Exodus Cycle 6 Yitro

by | |


The Essence of Divinity

There’s a lot happening in Yitro and maybe that’s why there’s so much thunder and lightning. As we all know, a huge amount of energy within a confined space might cause some drama.

Think of a bottle of champagne. If it gets shaken up you may as well stand back when you pull the cork. You just may get a fountain shooting to the ceiling. Think of ourselves  as that bottle. Depending on circumstance if we lift our cover our soul just may fountain up to the amazing heights as well. Concurrently, the amazing heights just may want to get closer.  There is a moment-of-meeting. We call it revelation.

Forget our soul though, these days many of us feel that we have bubbles enough to fountain up without it. Yes, it’s easy to think (these days) that the path to God isn’t inside us but outside us…in the beautifully carved and published lines of our prayer books or in the daily steps we take with our investments or in our often cut-out smiles. We can think that the path to God is right there emblazoned in how often we go to schul on Shabbat and how well we craft our daily deeds and mitzvoth.

A visit to schul on Shabbat though is as good as a bubble-less bottle of champagne if the visit is just rote inebriation. And any commandment that crafts our days (by rote) is a commandment easily broken.  No  fountain there. Just a fine label on the bottle, possible glass on the floor and a stomach ache.

What interests me the most though this time around in Yitro is not the fine wine. It’s not this  inner energy. We each have a champagne-of-a-soul. The question is how to focus it ever so carefully so it can be an energy of love and compassion.

Therefore let’s jump (or leap) to the use of the Hebrew word mul in line 18:19. The word (in every translation/interpretation I have found) refers to before. It is certainly one of the meanings of mul.  The obvious meaning therefore of the phrase mul ha’elohim is before God.  The truth though is more often than not, in Torah, the word  before is represented by lifnay and mul means something else. It means circumcise.

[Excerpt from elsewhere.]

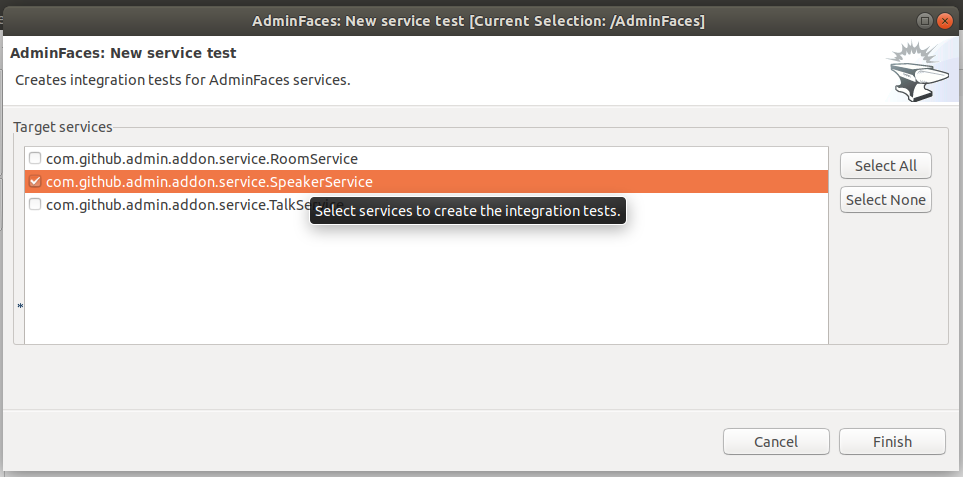This screenshot has height=477, width=963.
Task: Click the Select None button
Action: (x=886, y=200)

Hebrew specialists might pan this interpretation. They can also pan excellent champagne if they want. And they would have a point.  Grammatically it seems a bit of a stretch.  But it won't be the first time the rules have been stretched. How about bringing the conjugation of the shoresh mul to the third person past? All we are doing is adding the vowel vuv where the vuv has been dropped. And it won’t be the first circumstance in which an aleph-vuv verb has taken on the vuv in the 3rd person past.  The spoken sound is the same. Finally even Gesenius brings up the fact that the word mul can come from either the shoresh mul and refer to circumcision or to the shoresh aleph-vuv-lamed. This latter shoresh does refer to "before". So there’s a rational choice and my point is valid. Given commentary from Rashi (Mechilta and  Onkelos) the metaphoric idea of circumcision is inferred if not the exact meaning. In all, please note I can't find any solid support for this except metaphoric. What though in Torah is not metaphoric?

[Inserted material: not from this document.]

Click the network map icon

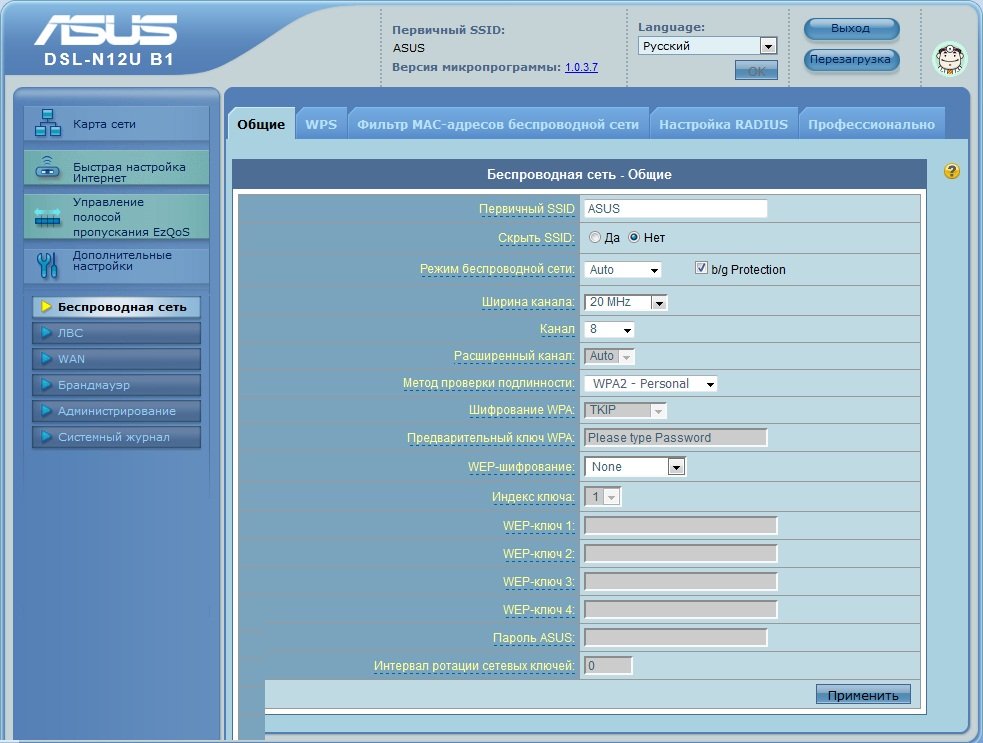48,124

In that case the whole line would read something like (dialogue from Yitro): You will be to the people who God has circumcised and you will bring the matters to God.

In short (if we are to act like Moses) we listen to  Yitro and allow ourselves and therefore our souls to be circumcised by God so we can discern our various inner-selves  and reach to the people…and also to God.  Jeremiah in 4:4 refers to our circumcision to God to take away the foreskins(pl) of our heart.  Circumcision implies the layers. Circumcision implies an inner spiritual hierarchy within each man.  Moses certainly applies such layers to his world in order to bring the word of God to the people. He allows himself…his layers and his various essences… to be delegated by God within so he can delegate the people on the outside.


Please though: We don’t attempt to circumcise the outside as if by God.  We don’t use sharp tools to carve steps to God’s altar. That’s when we mistake God for the altar and the inside for the outside and the essence for the bottle. That's when we (even with good intention) confuse the whole process and...in the name of God....hurt Him and  expose ourselves a bit more than we please. 

But this is all just my opinion. Do as we feel, we may want to try and be real with love and compassion. We may want to try and please God and the people concurrently and not fake it and not think that quotidian and carved step by step superficial methods are the same as divine.

Because they aren’t.  As any connoisseur of champagne might know: Divine is divine.